Few people appreciate music like Annamarie. You could say she was born for it.
After all, her great uncle was Woody Guthrie, one of America’s most significant folk musicians (e.g. "This Land is Your Land"). Music defined her family. As a child, Annamarie took piano and violin lessons and dabbled in other instruments, like guitar. It’s no surprise she made music her career.
“Music is powerful. It transports you to another place and creates connection and peace,” says Annamarie Engelhard, Craig's neurologic music therapist.
In high school, Annamarie worked with children who had learning disabilities. One day, she put music to sign language to help a boy learn.
“It worked so well I thought I could invent a new field of study that used music for therapy,” she says. “Then I discovered it already existed.”
Annamarie was so inspired that she chose to pursue music therapy, attending the birthplace of neurologic music therapy at Colorado State University. There, she earned a degree and accreditation and became a board-certified music therapist and neurologic music therapist. She was thrilled to combine her two loves — music and science — into a meaningful career. Today, she runs the neurologic music therapy program at Craig Hospital. You could say it was meant to be.

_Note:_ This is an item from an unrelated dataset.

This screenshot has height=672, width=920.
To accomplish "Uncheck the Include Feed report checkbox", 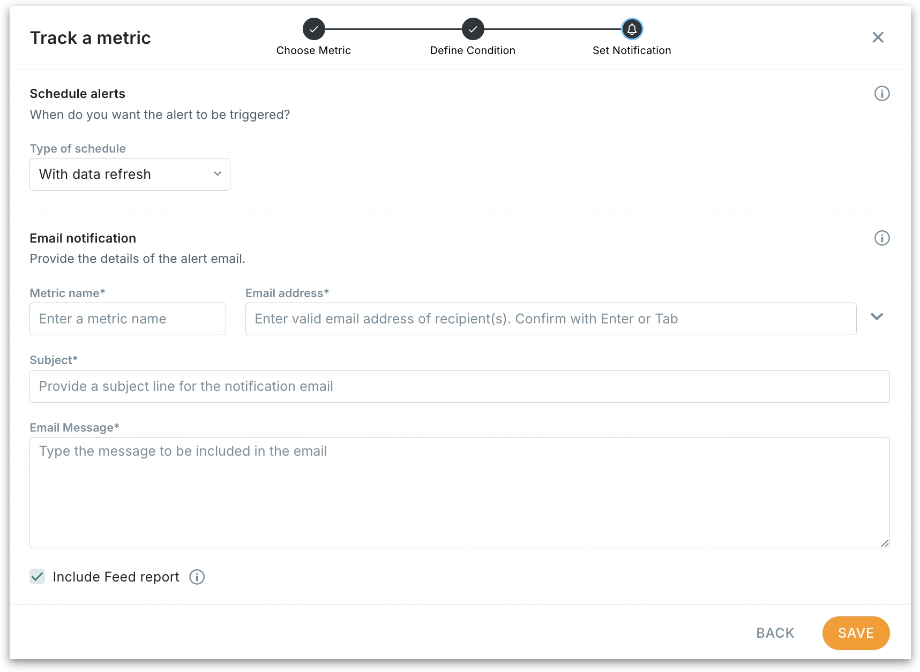I will click(x=38, y=577).
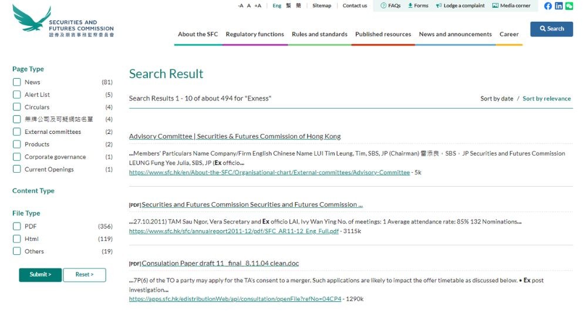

“Music has been around since early human history. It’s cross-cultural, supplying the pitch and rhythms that comprise every language,” Annamarie says. “When used for therapy, it can create and enhance neuropathways to help people regain abilities.”

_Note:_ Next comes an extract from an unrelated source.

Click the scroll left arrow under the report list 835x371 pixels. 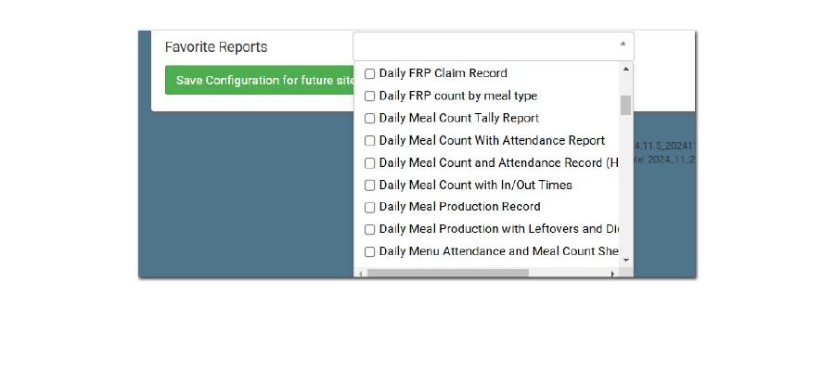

At Craig, music therapy is used in several ways to help people heal. For example, when the part of the brain that controls language is damaged, as with stroke or brain injury, some people are left with aphasia — the inability to speak, read, write or understand language. Since the brain processes music in multiple areas rather than a focal area like with language, people with aphasia can often sing even if they can’t speak.
“Being there when an individual with a brain injury finds their voice and sings again is a powerful moment for both patients and families,” Annamarie says.
Music can give patients the capacity to begin functional communication. When music therapy partners with speech therapy, patients start communicating their needs through singing, like putting a tune to “I’m thirsty” or “I need to use the restroom” or saying “I love you.” Once patients graduate from Craig, they can continue to improve their communication with music therapy in the CHAT Program, an intensive Craig outpatient speech therapy program for individuals with aphasia that partners with Annamarie.
Music therapy also helps people with acquired brain injuries walk again. When a brain is injured, it sometimes loses the ability to send signals to the limbs telling them to make the movements that result in walking. A technique called Rhythmic Auditory Stimulus (RAS) trains the motor system to synchronize with a musical beat and move more accurately.
“Do you ever notice when someone is walking in front of you wearing high heels, you hear that ‘click, click, click,’ and you automatically start walking to that rhythm? That’s called entrainment. We use that same neurologic pathway to make walking smooth and automatic again after a brain injury,” Annamarie says.
In collaboration with physical therapy and occupational therapy, Annamarie joins in Power Hour, a group therapy class combining physical exercise with live music interventions. The class retrains muscles and nerves to move better and stronger, helping individuals improve during their hospital stay. She also works with people individually and can be found in the gym co-treating with occupational therapists as patients improve their arm coordination, or she can be seen walking down the halls, guitar in hand, helping patients learn to walk again alongside their physical therapists.
“It’s remarkable how quickly music can help some individuals improve. I had one patient go from walking very unevenly at the beginning of our first session to having perfect cadence by the end of that session,” Annamarie says.
As an additional service at Craig Hospital, she also helps musicians regain the ability to play music again after a spinal cord injury by coordinating with occupational therapy and rehab engineering to create tools or adapt instruments so they can play again. To celebrate, Annamarie will partner with the Therapeutic Recreation Department to give patients the opportunity to put on a concert or play music for patients, family or staff at Craig.
“Music is like a special power people can tap into. They are always surprised by how music can activate their brains and help them heal,” Annamarie says.
One of the first things Annamarie asks in music therapy is about the genre of music people like or their favorite artists. Then she uses that music during their sessions together.
“Many patients and families tell me they think neurologic music therapy was the catalyst for getting their brain working again. That’s incredibly satisfying,” she shares.
Craig Hospital is one of a handful of places in the nation to offer an in-house music therapy program to people with stroke, traumatic brain injuries and spinal cord injuries. When asked what is the greatest challenge for the neurologic music therapy program Annamarie says “Being able to meet all the needs within the hospital.” In 2020, Annamarie was busy. She provided approximately 1,070 neurologic music therapy sessions and helped more than 100 patients. She hopes that the program can grow to meet the needs of all Craig patients and has visions for expansion in outpatient and group programs.